Traduttore traditore by Germain Droogenbroodt
(Poetry and Translation)
by Germain DROOGENBROODT
(Belgium-Spain)
Traduttore traditore...although this old Italian saying might sound beautiful into your ears, it means a translator is a traitor. But before we criticize the poor translator, let’s first see what translating, especially translation of poetry means. According to Wikipedia, translation is the communication of the meaning of a source-language text by means of an equivalent target-language. As far as poetry is concerned, the Old Lady Britannica describes translation as the act or process of rendering what is expressed in one language by means of another language. As to poetry, I indeed would rather use the verb rendering instead of translation. The original Latin traducere, means to pass from one to another place. According to the Diccionario de la Lengua Española, it is to express in one language what has been written or expressed before in another BUT the Spanish word traducir means also to change, to interpret. As far as texts in prose are concerned which generally clearly explain the action or the idea, there is less risk in misinterpretation. The translator can “explain” what the original text means, including using synonyms. But although many a time the poetry translator – especially in hermetic verses – is obliged to interpret, the risk of misinterpretation in poetry is much more frequent than in prose. In fact, many poets are masters of their language and sometimes play with it, forge the words into verses, use neologisms, out of use or foreign words, forcing the translator to reinvent words – because sometimes he will not find the only, the correct poetic word in his dictionaries, he will have to become a poet himself, not only a renderer but also a creator or inventor of words.

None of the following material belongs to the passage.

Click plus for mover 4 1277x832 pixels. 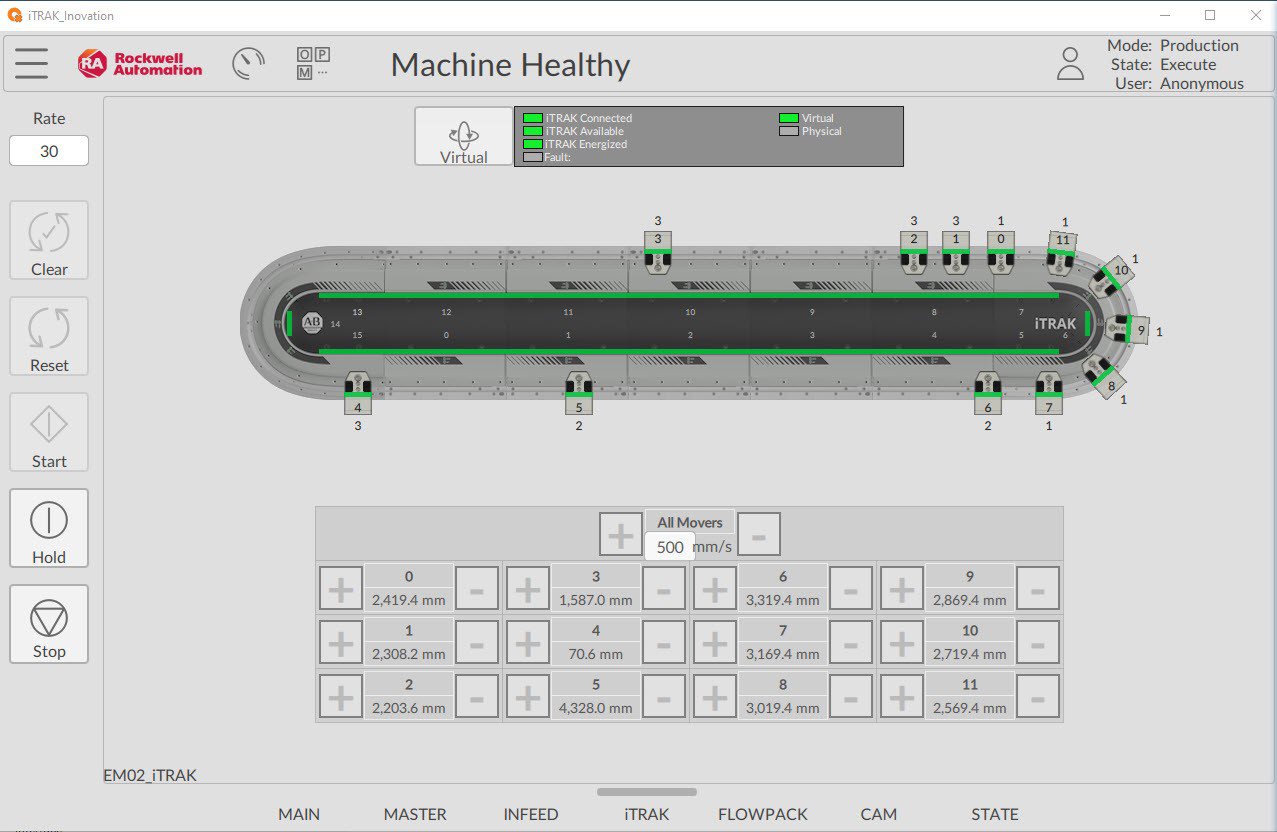[527, 642]
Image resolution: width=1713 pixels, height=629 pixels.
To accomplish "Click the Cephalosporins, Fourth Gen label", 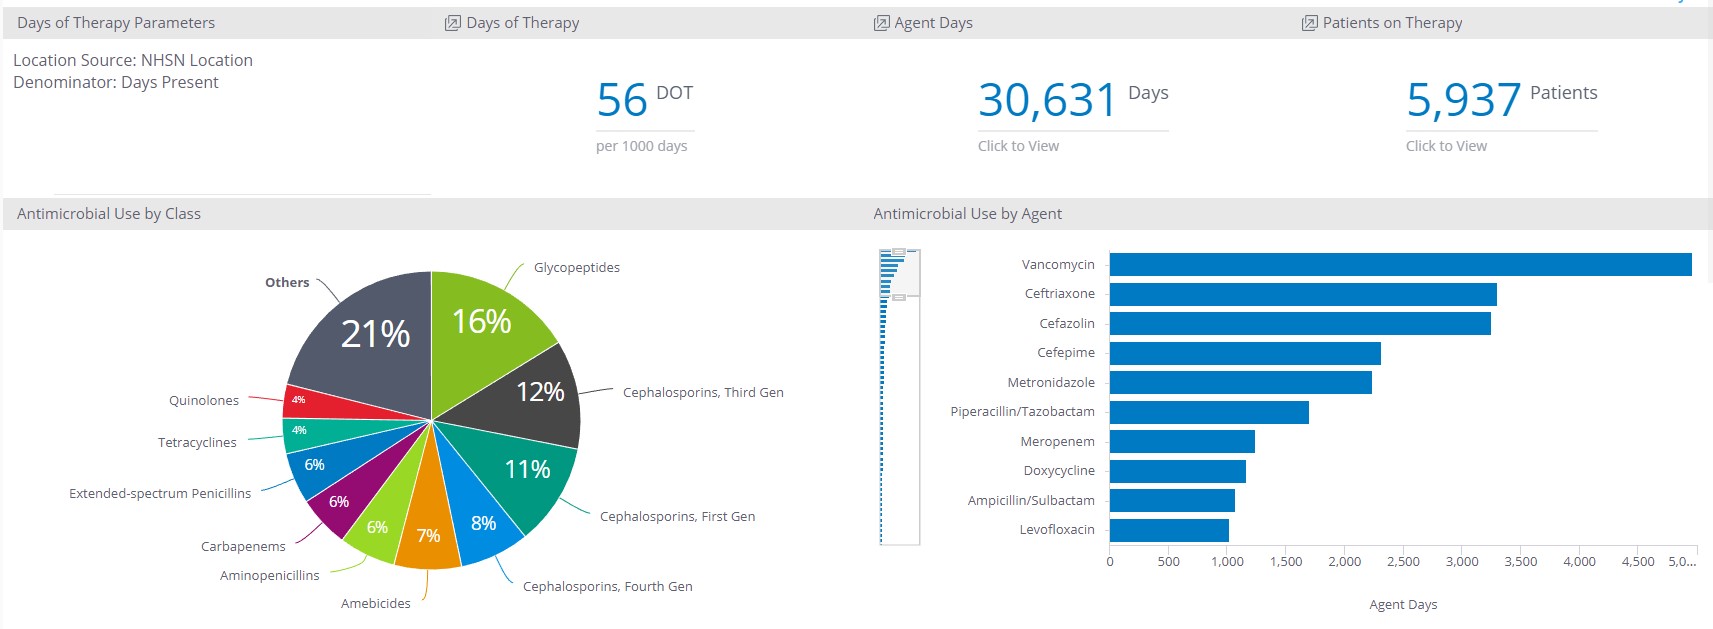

The German language is usually very precise and rather than a few lines, the Brockhaus Lexikon gives more information on the art of translation. The encyclopaedia pretends that, when the language and the contents form a unity (which is generally the case in poetry), a translation of poetry can be but an utmost effort to approach as close as possible the original. In most languages one does not use a different word for translation of a text or translation of poetry, however in German they do make a difference. Translating is übersetzen, or übertragen, while translating poetry is nachdichten. The first verbs could be translated by setting or carrying from one place to another. The verb nachdichtencontains the word dichten, meaningwriting poetry and nach could be translated by according to. In fact, translating poetry is recreating the original verses in the other language.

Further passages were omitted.